#### Bloco de texto

Febre persistente por mais de três dias, olhos avermelhados (uma conjuntivite sem pus), lábios também avermelhados e, em alguns casos, com rachaduras, pele com manchas avermelhadas ou arroxeadas e prostração estão entre os principais sintomas causados pela síndrome inflamatória multissistêmica (SIM-P), que afeta crianças e adolescentes e, segundo especialistas e o Ministério da Saúde, pode estar associada à covid-19.
Semelhante à Síndrome de Kawasaki, doença inflamatória considerada rara e que acomete principalmente crianças entre um e cinco anos de idade, a SIM-P atinge mais de um órgão ao mesmo tempo, podendo causar também alterações no coração e/ou no trato intestinal, entre outros.
O diagnóstico da doença foi dado a um menino de sete anos residente em Alto Feliz, na Serra. Ele foi a primeira criança a morrer da doença no RS. Conforme a Secretaria Estadual da Saúde, o caso iniciou com uma internação em 1º de janeiro de 2021 com quadro clínico suspeito para apendicite. Após a realização de exames, a suspeita foi descartada. A confirmação para a SIM-P ocorreu após exames de sangue específicos apontarem marcadores inflamatórios característicos da doença.

########
#### Registros extraídos

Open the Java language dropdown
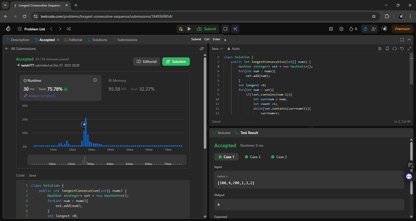(216, 48)
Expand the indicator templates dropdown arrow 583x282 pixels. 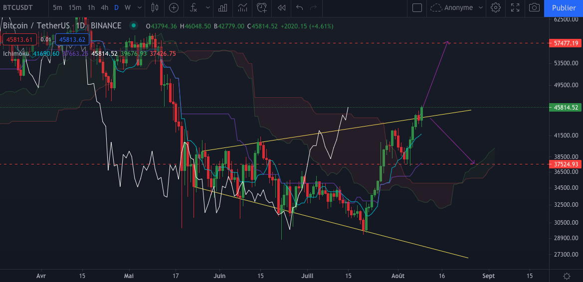[207, 7]
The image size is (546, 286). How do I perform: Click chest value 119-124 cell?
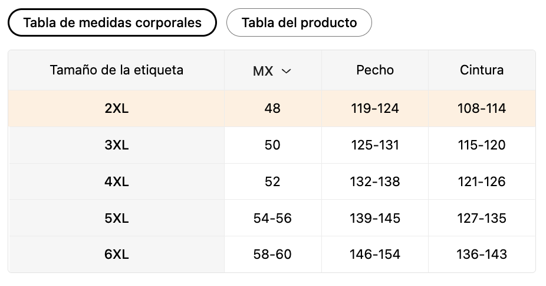(x=375, y=109)
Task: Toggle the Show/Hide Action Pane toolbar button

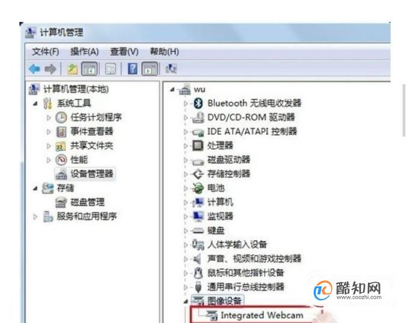Action: [x=150, y=69]
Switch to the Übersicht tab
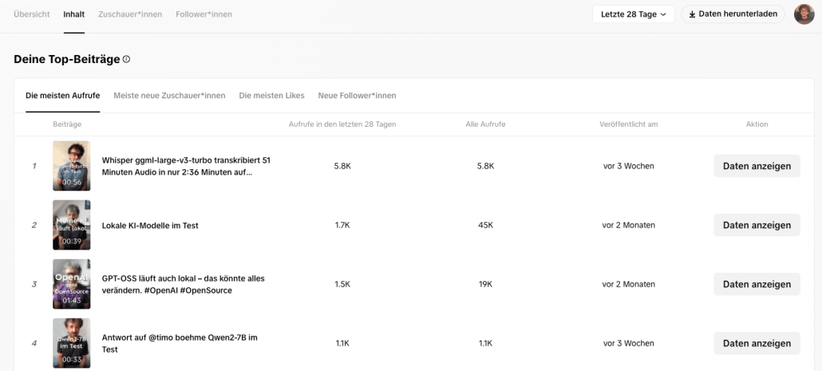The width and height of the screenshot is (822, 371). 32,14
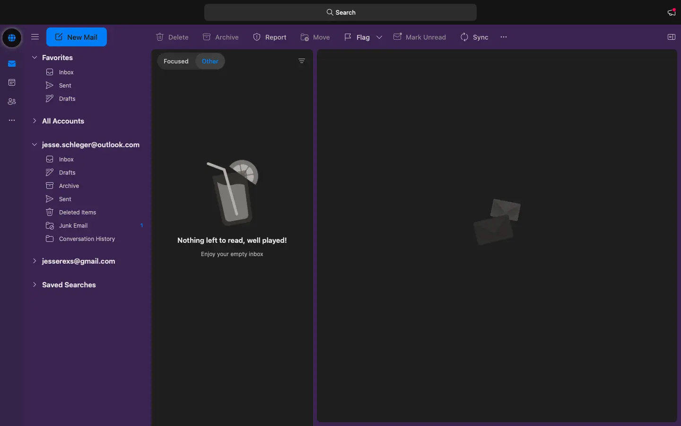Viewport: 681px width, 426px height.
Task: Open the Flag dropdown arrow
Action: 379,37
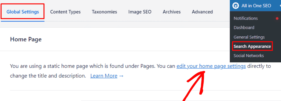Open General Settings in the sidebar
The image size is (281, 101).
point(249,37)
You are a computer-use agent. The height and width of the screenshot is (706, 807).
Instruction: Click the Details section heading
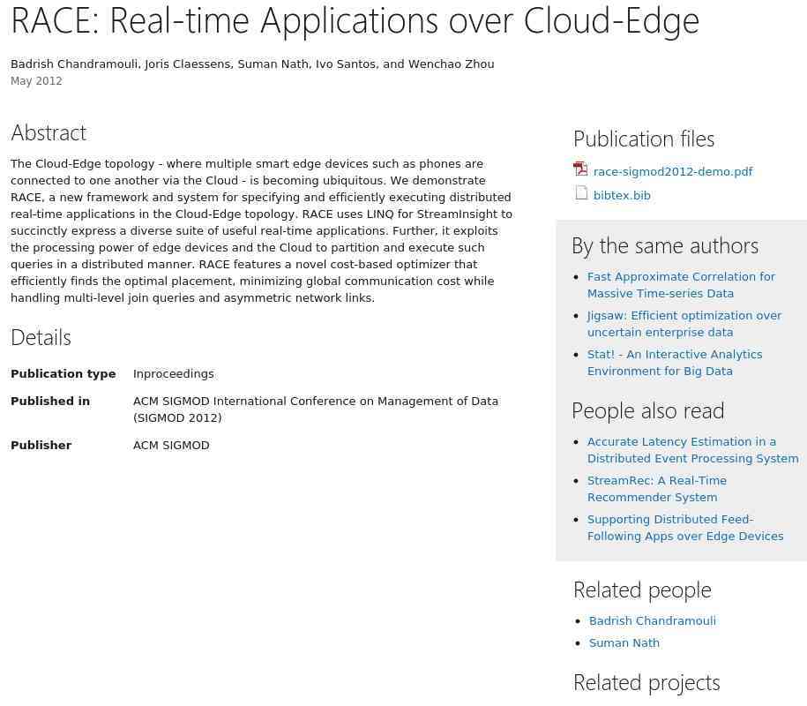tap(41, 338)
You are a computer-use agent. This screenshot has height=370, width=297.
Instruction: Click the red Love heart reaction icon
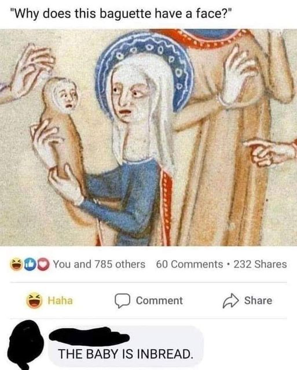pos(43,265)
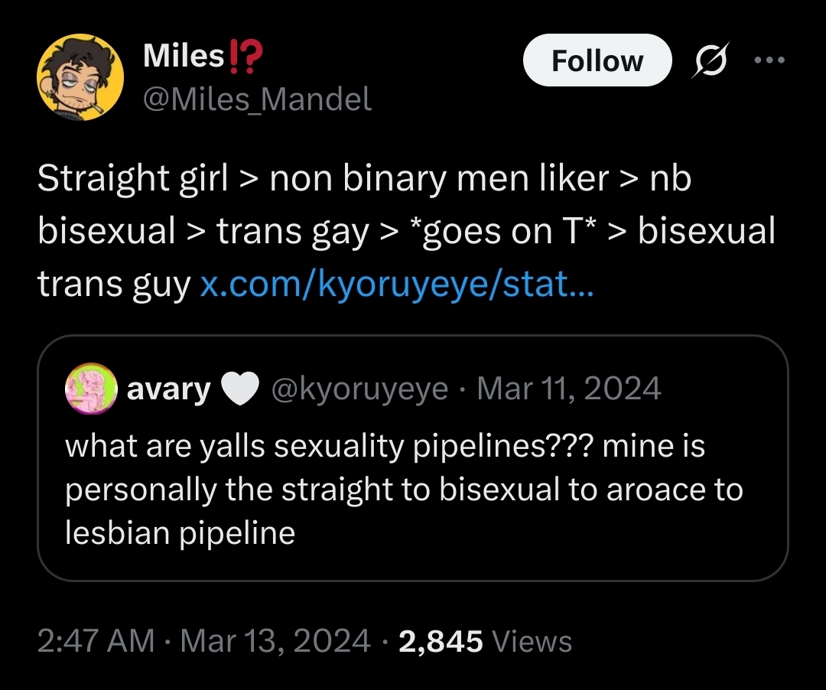Image resolution: width=826 pixels, height=690 pixels.
Task: Click the red exclamation-question emoji beside Miles
Action: click(246, 57)
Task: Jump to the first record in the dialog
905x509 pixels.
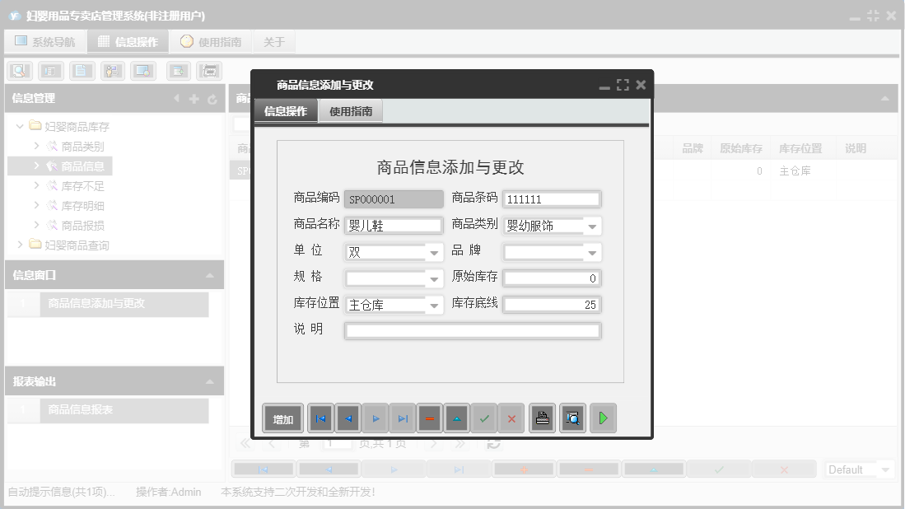Action: click(320, 419)
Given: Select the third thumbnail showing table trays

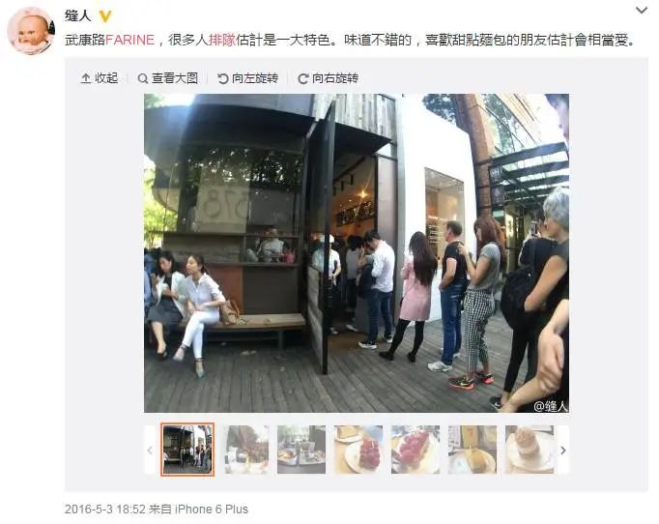Looking at the screenshot, I should click(301, 450).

########

● Instruções de trabalho
1. Reproduza o trecho do texto sobre a SIM-P que começa em "Febre persistente por" e segue até "intestinal, entre outros.".
2. Segundo o texto sobre a SIM-P, em que data ocorreu a internação que deu início ao caso do menino de Alto Feliz?
Os itens não serão usados em nenhuma tarefa.

● Respostas por tarefa
1.
Febre persistente por mais de três dias, olhos avermelhados (uma conjuntivite sem pus), lábios também avermelhados e, em alguns casos, com rachaduras, pele com manchas avermelhadas ou arroxeadas e prostração estão entre os principais sintomas causados pela síndrome inflamatória multissistêmica (SIM-P), que afeta crianças e adolescentes e, segundo especialistas e o Ministério da Saúde, pode estar associada à covid-19.
Semelhante à Síndrome de Kawasaki, doença inflamatória considerada rara e que acomete principalmente crianças entre um e cinco anos de idade, a SIM-P atinge mais de um órgão ao mesmo tempo, podendo causar também alterações no coração e/ou no trato intestinal, entre outros.

2. Em 1º de janeiro de 2021.